As usual, there is plenty of glitter in Mackie’s fall collections, priced from $250 to $12,000 in stores such as Fred Hayman and Neiman Marcus. “It’s what I’m expected to do,” he says. But he also adds some functional touches, such as pockets, whenever he can. In his eyes, “a woman has a wonderful attitude when she stands with her hand in her pocket.” And on a more practical level, he sees them as a place to stash “a handkerchief, a lipstick, even a note from an admirer.”
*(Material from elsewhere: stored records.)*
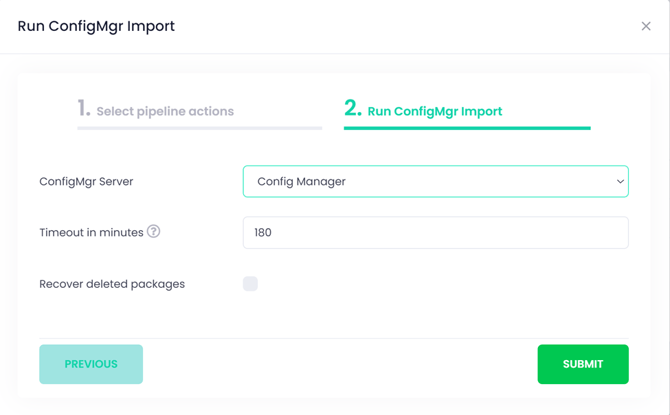Select the step 2 Run ConfigMgr Import tab
670x415 pixels.
tap(435, 111)
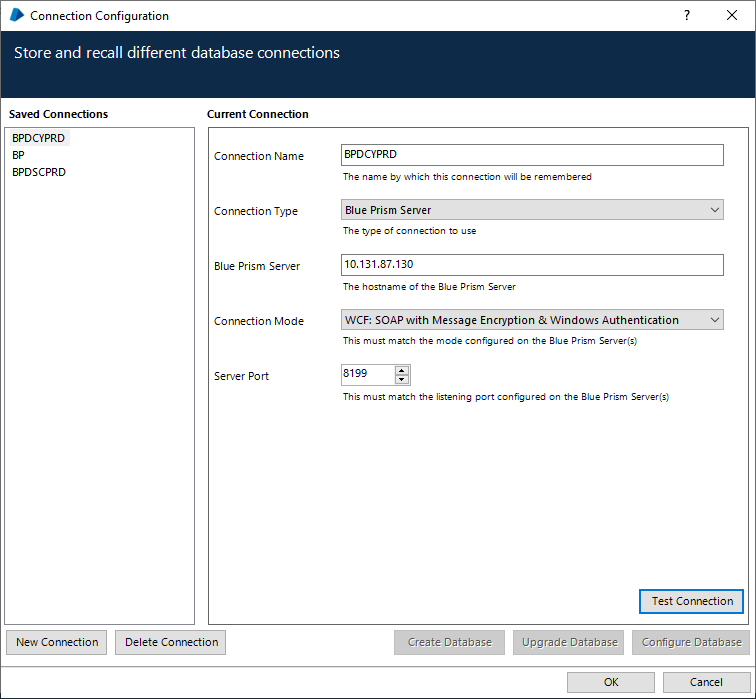Increase Server Port with up arrow
The width and height of the screenshot is (756, 699).
(x=402, y=370)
Nolan Miller received so much admiration for his “Dynasty” costumes, he ran into trouble when he launched his retail line last year. “It’s very difficult to be taken seriously in another medium,” he complains. “The New York press and designers say, ‘Oh well, he’s a costumer.’ ”

Miller, whose private clients include Sophia Loren and Elizabeth Taylor, tried to shake his Hollywood image with his first collection. “But I made a mistake,” he admits, sitting on one of the peach-colored love seats in his sumptuous Beverly Hills salon. “I made subtle, understated clothes and every store, even Bergdorf Goodman, wanted sexy dresses for women with perfect figures.”

Having learned his lesson, Miller’s latest holiday offerings, carried by Saks Fifth Avenue and Neiman Marcus in Southern California, are dramatic and sexy in that Carrington and Colby way. To his credit, not every garment is for the woman with a perfect body. Miller proudly points to a chiffon gown and lame coat and says the $3,700 ensemble has been ordered in Sizes 16 through 20 by the Forgotten Woman chain.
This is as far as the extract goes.